[任务挑战]:
• a. 按照ASTGCN代码解析一文的说法,在weeks=1、day=1、hours=3、predict为12的设置下,16992条数据中有多少条能用于训练和测试?
• b. 下列说法是否与ASTGCN代码解析一文相符?请对每一条回答是或否,并逐字引用文中起决定作用的原话。
(i) 标准化所用的均值和方差是用训练集部分的数据求得的。
(ii) 数据最终按照7:2:1划分为训练集、验证集、测试集。
(iii) target取的是三维特征中的第一维flow。
• c. 从ASTGCN代码解析一文的最后一句之后续写下去。

[文档段落]:
------------------------------------------------------------------------

ASTGCN代码解析-训练部分(待补充)

目录

  • Project介绍
  • 配置文件说明
  • 主要函数解析(main函数入口)
    • 1. 数据处理
    • 2. 整理用于测试的ground truth
    • 3. 将数据打包为DataLoader
    • 4. 将上面正则化用的均值方差保存到.npz文件中
    • 5. 损失函数
    • 6. 加载模型!!!(重点分析下模型中的注意力机制、图卷积)
    • 7. 构造训练器,可视化监控,以及在训练前先计算验证集的损失,对测试集进行预测,及结果评估
    • 8. 开始训练模型
    • 9. 对测试集进行测试,并将结果保存到指定文件夹中(配置文件中的prediction_filename)

Project介绍

配置文件说明

主要函数解析(main函数入口)

1. 数据处理

# 主要的数据处理方法
all_data = read_and_generate_dataset(graph_signal_matrix_filename,
                                         num_of_weeks,
                                         num_of_days,
                                         num_of_hours,
                                         num_for_predict,
                                         points_per_hour,
                                         merge)

在加载数据后经过取sample之后分成了week_sample,day_sample,hour_sample和target四个部分,然后前三个变换了轴,最后target取三维特征中的第一维flow存放在all_sample中。

  • read_and_generate_dataset 将全部图数据进行处理,整理出能用于训练的(X,Y),Y即能找到其关联的周、天、小时数据的序列片段,大小与设置的predict有关,16992条数据有14965条能进行训练测试(参数设置维weeks=1,day=1,hours=3,predict12时),然后将14965划分为训练集、测试集、验证集三部分,最后将每部分中的周数据、天数据、小时数居分别进行标准化,返回的就是标准化后各部分的数据,以及week、day、recent三部分各自的标准化参数均值方差(均值和方差均是用train部分数据求的)
def read_and_generate_dataset(graph_signal_matrix_filename,
                              num_of_weeks, num_of_days,
                              num_of_hours, num_for_predict,
                              points_per_hour=12, merge=False):
    """
    图信号矩阵文件进行处理,提取出模型需要的X,Y,最后返回一个dict,包含训练集、验证集、测试集,每部分的均值方差数,如key=train,value={week:[];day:[];recent:[];target:[]}
    :param graph_signal_matrix_filename: 图矩阵文件
    :param num_of_weeks: 自定义关联周数
    :param num_of_days: 自定义关联天数
    :param num_of_hours: 自定义关进最近小时数
    :param num_for_predict: 自定义预测周期,12就是一小时
    :param points_per_hour: 图数据文件决定。一小时有12次数据
    :param merge: 是否合并训练集和验证集共同训练模型,最终数据按照6:2:2 划为训练集、验证集、测试集三部分,
    若mergr=Ture,用于训练的training_set=训练集+验证集,validation_set=验证集(不变)

------------------------------------------------------------------------

数据文件的一部分

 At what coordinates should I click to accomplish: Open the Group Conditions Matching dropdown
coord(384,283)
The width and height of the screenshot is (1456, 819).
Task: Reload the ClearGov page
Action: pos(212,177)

------------------------------------------------------------------------

[各项回答]:
• a. 14965条。

• b.
(i) 是:"均值和方差均是用train部分数据求的"
(ii) 否:"最终数据按照6:2:2 划为训练集、验证集、测试集三部分"
(iii) 是:"target取三维特征中的第一维flow存放在all_sample中"

• c.
    :return: dict,返回进行标准化的数据,以及标准化用到的均值和方差
    """

    '''
    Parameters
    ----------
    graph_signal_matrix_filename: str, path of graph signal matrix file

    num_of_weeks, num_of_days, num_of_hours: int

    num_for_predict: int

    points_per_hour: int, default 12, depends on data

    merge: boolean, default False,
           whether to merge training set and validation set to train model

    Returns
    ----------
    feature: np.ndarray,
             shape is (num_of_samples, num_of_batches * points_per_hour,
                       num_of_vertices, num_of_features)

    target: np.ndarray,
            shape is (num_of_samples, num_of_vertices, num_for_predict)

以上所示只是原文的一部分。